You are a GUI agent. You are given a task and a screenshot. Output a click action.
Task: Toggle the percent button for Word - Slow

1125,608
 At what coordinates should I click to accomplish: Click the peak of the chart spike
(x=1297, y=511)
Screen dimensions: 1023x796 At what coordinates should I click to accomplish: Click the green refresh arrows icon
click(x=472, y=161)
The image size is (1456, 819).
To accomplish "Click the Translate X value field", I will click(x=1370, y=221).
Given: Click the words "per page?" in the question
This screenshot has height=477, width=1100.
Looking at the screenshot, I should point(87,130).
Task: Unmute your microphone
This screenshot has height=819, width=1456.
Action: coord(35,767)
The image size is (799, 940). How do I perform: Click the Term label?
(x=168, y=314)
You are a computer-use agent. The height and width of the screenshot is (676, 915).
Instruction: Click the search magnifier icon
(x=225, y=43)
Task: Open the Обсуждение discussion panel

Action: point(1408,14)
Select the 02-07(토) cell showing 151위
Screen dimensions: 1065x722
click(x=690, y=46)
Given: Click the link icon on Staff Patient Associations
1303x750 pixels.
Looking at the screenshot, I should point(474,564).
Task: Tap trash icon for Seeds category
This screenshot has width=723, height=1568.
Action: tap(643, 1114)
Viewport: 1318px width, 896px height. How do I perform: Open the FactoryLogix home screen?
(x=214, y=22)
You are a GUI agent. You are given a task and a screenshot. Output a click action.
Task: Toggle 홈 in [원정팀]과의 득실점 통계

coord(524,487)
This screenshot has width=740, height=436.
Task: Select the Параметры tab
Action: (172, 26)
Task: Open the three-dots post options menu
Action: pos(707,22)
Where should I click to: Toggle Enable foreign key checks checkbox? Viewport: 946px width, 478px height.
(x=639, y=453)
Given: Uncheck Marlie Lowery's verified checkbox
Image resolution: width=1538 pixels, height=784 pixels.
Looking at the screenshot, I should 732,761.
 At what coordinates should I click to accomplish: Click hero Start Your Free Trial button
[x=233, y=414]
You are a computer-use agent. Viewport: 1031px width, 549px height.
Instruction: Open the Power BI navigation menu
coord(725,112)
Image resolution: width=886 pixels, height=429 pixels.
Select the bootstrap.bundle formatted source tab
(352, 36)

....................

Your task:
When you reach the line that contains "Task: Tap trash icon for Seeds category", stop; that line and every line before it, from the very first line of the data, should be restated word for word.

Written response:
You are a GUI agent. You are given a task and a screenshot. Output a click action.
Task: Toggle the percent button for Word - Slow

1125,608
 At what coordinates should I click to accomplish: Click the peak of the chart spike
(x=1297, y=511)
Screen dimensions: 1023x796 At what coordinates should I click to accomplish: Click the green refresh arrows icon
click(x=472, y=161)
The image size is (1456, 819).
To accomplish "Click the Translate X value field", I will click(x=1370, y=221).
Given: Click the words "per page?" in the question
This screenshot has height=477, width=1100.
Looking at the screenshot, I should point(87,130).
Task: Unmute your microphone
This screenshot has height=819, width=1456.
Action: coord(35,767)
The image size is (799, 940). How do I perform: Click the Term label?
(x=168, y=314)
You are a computer-use agent. The height and width of the screenshot is (676, 915).
Instruction: Click the search magnifier icon
(x=225, y=43)
Task: Open the Обсуждение discussion panel

Action: point(1408,14)
Select the 02-07(토) cell showing 151위
Screen dimensions: 1065x722
click(x=690, y=46)
Given: Click the link icon on Staff Patient Associations
1303x750 pixels.
Looking at the screenshot, I should point(474,564).
Task: Tap trash icon for Seeds category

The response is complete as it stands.